This second part has led my study of history to become meta.

History as Identity

I'm fascinated by American identity. Americans don't have just one identity, they have many. At one level they are American: members and citizens of the United States. At another level Americans are regional. Americans aren't just Americans, they're New Englanders, New Yorkers, Pennsylvanians, Californians, Texans, Southerners, Midwesterners, etc. And you can further subdivide these regional identities into smaller cultural groups.

My scholarship is driven by a desire to figure out how Americans can be at once the same and yet so very different. How do Americans navigate and negotiate their identities as members of local cultural groups and regional communities--identities that often stand at odds with each other across cultural and regional lines-- to also include a national, American identity that unifies them?

History stands as a BIG part of the answer to that question. History builds and sustains nations and people. It's an important part of the glue that holds people and culture together. Along with other humanistic fields such as language and literature, history helps disparate people build and sustain a national identity. History is so important to national identity that the European Union is funding the work of historians to create a national, European history.[1]

In the United States, we've had a nationalistic history from the start and it developed for three reasons:

1. In the 18th-century, Americans and Europeans viewed history as practical. History served as a tool that demonstrated how philosophical teachings worked on the ground, in real life.

2. Early Americans turned to history to explain the American Revolution and War for Independence. How did thirteen colonies rise up and improbably defeat Great Britain? Americans who lived through the events had a hard time understanding the answer to this question so they turned to history to work out and explain what had happened.

3. Early historians used history to affect their agenda: Encourage the next generation to take a stand a build a nation.

 

The Power of History & Historians

Early historians of the United States used the past to shape the future. They shaped the future of their nation by depicting Americans' stand against Great Britain as a united one and by stressing the need for Americans to unite and remain united as they built their new nation.

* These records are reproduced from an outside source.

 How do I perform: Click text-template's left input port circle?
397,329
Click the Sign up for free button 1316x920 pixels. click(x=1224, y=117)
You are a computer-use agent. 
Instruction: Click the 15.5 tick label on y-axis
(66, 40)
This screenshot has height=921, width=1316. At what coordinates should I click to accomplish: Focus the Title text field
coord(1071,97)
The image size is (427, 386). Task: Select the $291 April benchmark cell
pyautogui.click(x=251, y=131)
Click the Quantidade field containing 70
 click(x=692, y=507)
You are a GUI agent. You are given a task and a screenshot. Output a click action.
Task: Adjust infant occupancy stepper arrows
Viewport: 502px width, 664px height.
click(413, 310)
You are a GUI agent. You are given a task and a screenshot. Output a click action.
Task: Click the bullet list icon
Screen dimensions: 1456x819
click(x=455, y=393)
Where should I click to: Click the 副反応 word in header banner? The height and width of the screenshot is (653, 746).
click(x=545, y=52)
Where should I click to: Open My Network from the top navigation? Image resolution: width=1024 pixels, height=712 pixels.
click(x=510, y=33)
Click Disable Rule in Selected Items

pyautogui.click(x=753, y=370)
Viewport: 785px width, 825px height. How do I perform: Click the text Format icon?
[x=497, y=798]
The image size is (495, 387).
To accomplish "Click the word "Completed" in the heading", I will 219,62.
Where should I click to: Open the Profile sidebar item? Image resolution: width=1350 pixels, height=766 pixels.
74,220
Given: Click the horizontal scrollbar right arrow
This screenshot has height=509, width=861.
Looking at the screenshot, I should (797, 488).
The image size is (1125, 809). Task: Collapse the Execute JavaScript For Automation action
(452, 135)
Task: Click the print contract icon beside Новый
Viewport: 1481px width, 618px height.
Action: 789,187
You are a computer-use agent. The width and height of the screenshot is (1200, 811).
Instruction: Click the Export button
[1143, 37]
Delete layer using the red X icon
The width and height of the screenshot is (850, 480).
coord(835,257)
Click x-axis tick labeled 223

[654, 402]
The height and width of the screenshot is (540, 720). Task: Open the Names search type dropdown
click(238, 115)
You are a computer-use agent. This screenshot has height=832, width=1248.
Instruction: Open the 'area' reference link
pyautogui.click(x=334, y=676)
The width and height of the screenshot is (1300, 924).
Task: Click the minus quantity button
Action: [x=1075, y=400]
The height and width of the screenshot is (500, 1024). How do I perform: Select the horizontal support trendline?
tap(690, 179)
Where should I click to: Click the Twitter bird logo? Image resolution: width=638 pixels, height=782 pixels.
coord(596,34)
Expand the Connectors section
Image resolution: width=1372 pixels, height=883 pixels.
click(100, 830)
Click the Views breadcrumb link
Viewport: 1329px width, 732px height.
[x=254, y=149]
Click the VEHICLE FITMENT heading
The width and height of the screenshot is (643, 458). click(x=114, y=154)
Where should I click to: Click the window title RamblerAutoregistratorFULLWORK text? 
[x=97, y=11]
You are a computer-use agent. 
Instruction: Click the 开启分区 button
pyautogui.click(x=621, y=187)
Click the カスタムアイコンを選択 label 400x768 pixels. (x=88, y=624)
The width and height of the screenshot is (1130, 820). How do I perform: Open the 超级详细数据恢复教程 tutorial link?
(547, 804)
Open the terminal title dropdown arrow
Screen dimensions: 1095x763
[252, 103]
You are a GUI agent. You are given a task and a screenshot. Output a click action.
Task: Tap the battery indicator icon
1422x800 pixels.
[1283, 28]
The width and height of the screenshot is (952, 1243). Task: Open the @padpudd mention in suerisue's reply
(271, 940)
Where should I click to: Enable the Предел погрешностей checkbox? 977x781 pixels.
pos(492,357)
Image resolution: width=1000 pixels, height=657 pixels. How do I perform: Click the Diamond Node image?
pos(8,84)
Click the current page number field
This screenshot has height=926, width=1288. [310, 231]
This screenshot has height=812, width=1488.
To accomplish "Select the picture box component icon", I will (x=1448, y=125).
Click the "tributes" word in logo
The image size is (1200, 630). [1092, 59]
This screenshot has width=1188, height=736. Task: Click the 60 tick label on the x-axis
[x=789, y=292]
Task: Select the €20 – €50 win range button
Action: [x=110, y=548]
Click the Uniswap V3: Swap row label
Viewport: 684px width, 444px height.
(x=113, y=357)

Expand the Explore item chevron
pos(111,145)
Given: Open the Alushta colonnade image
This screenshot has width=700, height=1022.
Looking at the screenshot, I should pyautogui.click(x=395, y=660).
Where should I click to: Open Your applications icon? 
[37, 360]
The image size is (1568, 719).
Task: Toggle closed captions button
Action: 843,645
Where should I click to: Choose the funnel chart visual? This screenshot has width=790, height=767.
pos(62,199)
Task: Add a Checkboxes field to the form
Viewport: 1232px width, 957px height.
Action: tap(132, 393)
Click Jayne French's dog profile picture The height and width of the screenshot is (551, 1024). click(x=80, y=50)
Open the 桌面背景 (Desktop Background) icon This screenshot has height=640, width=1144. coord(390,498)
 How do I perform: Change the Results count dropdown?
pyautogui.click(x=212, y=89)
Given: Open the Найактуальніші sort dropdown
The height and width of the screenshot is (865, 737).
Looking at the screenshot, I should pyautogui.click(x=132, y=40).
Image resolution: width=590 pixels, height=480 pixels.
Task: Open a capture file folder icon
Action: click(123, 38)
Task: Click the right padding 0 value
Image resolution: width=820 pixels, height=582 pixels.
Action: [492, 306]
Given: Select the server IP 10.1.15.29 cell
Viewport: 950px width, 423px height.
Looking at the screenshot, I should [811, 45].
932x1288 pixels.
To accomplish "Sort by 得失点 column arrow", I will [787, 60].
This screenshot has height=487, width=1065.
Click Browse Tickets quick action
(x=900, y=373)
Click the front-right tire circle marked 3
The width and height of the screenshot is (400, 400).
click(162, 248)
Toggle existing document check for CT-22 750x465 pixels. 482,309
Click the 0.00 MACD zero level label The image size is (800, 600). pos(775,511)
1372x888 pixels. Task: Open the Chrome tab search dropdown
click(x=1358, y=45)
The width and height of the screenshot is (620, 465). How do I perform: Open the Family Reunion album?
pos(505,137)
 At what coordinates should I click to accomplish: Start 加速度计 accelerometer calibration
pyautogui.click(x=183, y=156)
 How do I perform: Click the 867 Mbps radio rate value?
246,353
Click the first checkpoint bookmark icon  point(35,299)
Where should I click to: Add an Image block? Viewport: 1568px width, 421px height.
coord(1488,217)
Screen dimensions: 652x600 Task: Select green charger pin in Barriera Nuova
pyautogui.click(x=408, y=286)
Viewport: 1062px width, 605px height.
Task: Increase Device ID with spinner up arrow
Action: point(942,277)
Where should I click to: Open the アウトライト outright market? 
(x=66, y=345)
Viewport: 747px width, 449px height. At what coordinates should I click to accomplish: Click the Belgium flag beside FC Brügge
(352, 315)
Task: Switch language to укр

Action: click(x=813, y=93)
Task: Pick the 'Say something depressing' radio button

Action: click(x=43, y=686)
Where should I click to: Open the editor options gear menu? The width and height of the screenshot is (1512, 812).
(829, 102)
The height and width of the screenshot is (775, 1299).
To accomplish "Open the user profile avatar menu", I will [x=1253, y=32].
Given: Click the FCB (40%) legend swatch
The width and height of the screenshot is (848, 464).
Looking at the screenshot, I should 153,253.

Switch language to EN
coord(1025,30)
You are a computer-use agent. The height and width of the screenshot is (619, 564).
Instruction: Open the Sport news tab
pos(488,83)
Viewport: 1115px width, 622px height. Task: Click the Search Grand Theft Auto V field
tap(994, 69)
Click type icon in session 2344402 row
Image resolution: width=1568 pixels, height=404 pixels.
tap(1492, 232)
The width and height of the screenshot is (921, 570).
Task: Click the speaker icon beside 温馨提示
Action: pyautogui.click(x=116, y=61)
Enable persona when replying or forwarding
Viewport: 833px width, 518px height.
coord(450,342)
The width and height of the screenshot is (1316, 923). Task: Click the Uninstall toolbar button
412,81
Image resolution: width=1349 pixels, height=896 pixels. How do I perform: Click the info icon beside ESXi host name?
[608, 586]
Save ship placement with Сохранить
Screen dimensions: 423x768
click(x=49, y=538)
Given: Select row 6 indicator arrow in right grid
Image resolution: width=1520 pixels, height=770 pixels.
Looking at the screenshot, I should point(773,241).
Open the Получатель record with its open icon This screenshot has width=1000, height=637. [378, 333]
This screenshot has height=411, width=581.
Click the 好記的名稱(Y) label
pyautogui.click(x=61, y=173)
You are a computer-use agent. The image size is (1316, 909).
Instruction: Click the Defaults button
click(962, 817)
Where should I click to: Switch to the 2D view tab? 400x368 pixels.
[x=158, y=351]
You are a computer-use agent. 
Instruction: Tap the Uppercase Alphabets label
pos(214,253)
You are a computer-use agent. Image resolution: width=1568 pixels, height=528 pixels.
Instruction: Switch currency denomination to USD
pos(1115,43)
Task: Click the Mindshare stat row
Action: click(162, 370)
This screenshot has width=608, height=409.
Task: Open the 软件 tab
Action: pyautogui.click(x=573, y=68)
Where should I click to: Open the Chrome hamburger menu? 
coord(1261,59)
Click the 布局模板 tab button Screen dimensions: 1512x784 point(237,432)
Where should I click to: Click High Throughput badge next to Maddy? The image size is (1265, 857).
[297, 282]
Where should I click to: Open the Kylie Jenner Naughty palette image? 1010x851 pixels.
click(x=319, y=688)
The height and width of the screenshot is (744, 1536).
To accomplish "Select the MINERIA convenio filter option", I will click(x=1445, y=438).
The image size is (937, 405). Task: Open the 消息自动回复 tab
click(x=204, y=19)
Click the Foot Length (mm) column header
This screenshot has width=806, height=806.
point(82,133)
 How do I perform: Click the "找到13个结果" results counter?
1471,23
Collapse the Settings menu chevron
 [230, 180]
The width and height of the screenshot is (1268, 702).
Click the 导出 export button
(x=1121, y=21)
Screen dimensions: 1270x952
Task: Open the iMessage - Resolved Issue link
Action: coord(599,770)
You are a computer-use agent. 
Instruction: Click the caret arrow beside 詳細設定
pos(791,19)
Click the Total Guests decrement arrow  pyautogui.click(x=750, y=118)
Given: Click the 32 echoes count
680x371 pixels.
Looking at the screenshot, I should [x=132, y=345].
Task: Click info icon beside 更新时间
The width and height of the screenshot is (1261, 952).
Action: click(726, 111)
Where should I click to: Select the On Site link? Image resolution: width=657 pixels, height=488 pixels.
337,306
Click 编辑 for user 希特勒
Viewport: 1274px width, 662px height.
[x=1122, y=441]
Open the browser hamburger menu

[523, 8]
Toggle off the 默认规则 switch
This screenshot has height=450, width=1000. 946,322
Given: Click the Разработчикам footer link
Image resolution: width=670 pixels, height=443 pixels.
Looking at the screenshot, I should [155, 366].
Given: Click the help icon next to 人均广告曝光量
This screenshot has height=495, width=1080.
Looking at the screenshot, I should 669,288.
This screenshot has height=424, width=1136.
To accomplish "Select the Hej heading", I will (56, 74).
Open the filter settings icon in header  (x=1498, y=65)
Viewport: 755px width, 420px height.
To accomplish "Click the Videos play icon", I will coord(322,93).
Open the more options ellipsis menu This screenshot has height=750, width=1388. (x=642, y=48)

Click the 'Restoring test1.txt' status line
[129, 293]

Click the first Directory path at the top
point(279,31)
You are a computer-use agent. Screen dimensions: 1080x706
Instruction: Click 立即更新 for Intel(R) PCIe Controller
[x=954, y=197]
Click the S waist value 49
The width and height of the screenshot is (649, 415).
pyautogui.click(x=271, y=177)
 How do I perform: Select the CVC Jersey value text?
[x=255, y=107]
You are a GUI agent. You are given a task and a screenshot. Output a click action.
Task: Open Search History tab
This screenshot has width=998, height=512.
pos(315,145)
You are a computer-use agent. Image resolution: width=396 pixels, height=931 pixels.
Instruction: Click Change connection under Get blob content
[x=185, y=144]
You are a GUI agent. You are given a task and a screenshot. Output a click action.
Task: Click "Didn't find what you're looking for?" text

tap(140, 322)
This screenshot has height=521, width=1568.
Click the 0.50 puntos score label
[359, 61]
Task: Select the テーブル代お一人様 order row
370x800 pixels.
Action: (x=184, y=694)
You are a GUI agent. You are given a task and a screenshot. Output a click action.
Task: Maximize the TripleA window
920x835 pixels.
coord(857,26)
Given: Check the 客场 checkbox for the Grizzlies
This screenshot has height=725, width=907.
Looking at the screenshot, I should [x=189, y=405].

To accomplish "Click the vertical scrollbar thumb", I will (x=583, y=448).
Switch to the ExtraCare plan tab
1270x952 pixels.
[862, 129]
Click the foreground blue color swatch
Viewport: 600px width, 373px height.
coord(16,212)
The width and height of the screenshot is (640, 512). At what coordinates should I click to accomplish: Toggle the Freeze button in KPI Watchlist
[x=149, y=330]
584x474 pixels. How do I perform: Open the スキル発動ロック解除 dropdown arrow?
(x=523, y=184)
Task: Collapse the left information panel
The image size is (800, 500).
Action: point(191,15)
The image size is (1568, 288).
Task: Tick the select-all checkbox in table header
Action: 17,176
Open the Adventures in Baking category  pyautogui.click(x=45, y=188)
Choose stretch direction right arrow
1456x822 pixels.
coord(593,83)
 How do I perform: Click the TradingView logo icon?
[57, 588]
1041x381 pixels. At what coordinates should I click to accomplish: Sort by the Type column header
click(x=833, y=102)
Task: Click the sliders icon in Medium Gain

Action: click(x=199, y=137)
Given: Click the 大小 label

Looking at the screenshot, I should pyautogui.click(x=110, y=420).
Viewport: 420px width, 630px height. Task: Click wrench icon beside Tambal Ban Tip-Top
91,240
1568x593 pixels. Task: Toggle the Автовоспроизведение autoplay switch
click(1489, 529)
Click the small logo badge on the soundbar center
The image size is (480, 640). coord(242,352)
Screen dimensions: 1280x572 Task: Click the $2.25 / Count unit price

The historians' projected a clear message: Victory in the War for Independence demonstrated that when Americans stand united they can achieve great feats and accomplish the improbable, like defeating the greatest imperial army and navy in the world.

Early historians achieved their message by glossing over and omitting the thousands of Americans who remained loyal to Great Britain and the thousands more who tried to maintain a neutral position during the Revolution. They also largely passed over the infighting and squabbling that took place within Congress and among the different states, which one can clearly see if they explore the history of the Articles of Confederation.

The selective history of these early historians has had great staying power. The idea that Americans stand united more often than they stand divided is a myth. But it's a powerful myth that helped explain the Revolution and heal the nation after its violent and divisive war.

I have a lot more work on early American histories and historians to do. But my first foray into this small study makes a convincing case that history and historians are powerful. The historians who wrote the first histories of the American Revolution and United States recognized that a people without a common past cannot be a people with a common present.[2] So they took it upon themselves to give their fellow Americans a common history, a history that would propel them forward to build a new nation and hopefully a better future.

 

Notes

[1] Historians Alix Green (University of Central Lancashire), Markus Putsch (European Parliament), Betty Koed (U.S. Senate Historical Office), Louis Kyriakoudes (Albert Gore Research Center, MTSU), and Paul Pittman (U.S. State Department, Office of the Historian) discussed the need for and the efforts of the European Union to develop a national history to keep the union from collapsing at the 2016 National Council on Public History annual meeting in Baltimore, MD. The title of the panel: "Europe at the Crossroads? Navigating History and Memory at the Sharp Edge of Policymaking"

[2] Milton Klein, "Clio Ascendant: The Writing of American History in the Eighteenth Century," New York History, Vol. 68, No. 1 (January, 1987), pgs 4-26, pg 17.

The National Archives and America's Founding Documents

Have you heard of the Baader-Meinhof phenomenon? It's also known as the frequency or recency illusion. It's the phenomenon when you hear or see something unusual and then hear and notice that something repeatedly.

Last week, I noticed that the earliest histories of the American Revolution virtually omitted the Articles of Confederation. Now, I see the omission of the Articles from nearly every place where I would expect to read and find more information about them, like the National Archives' website.[1]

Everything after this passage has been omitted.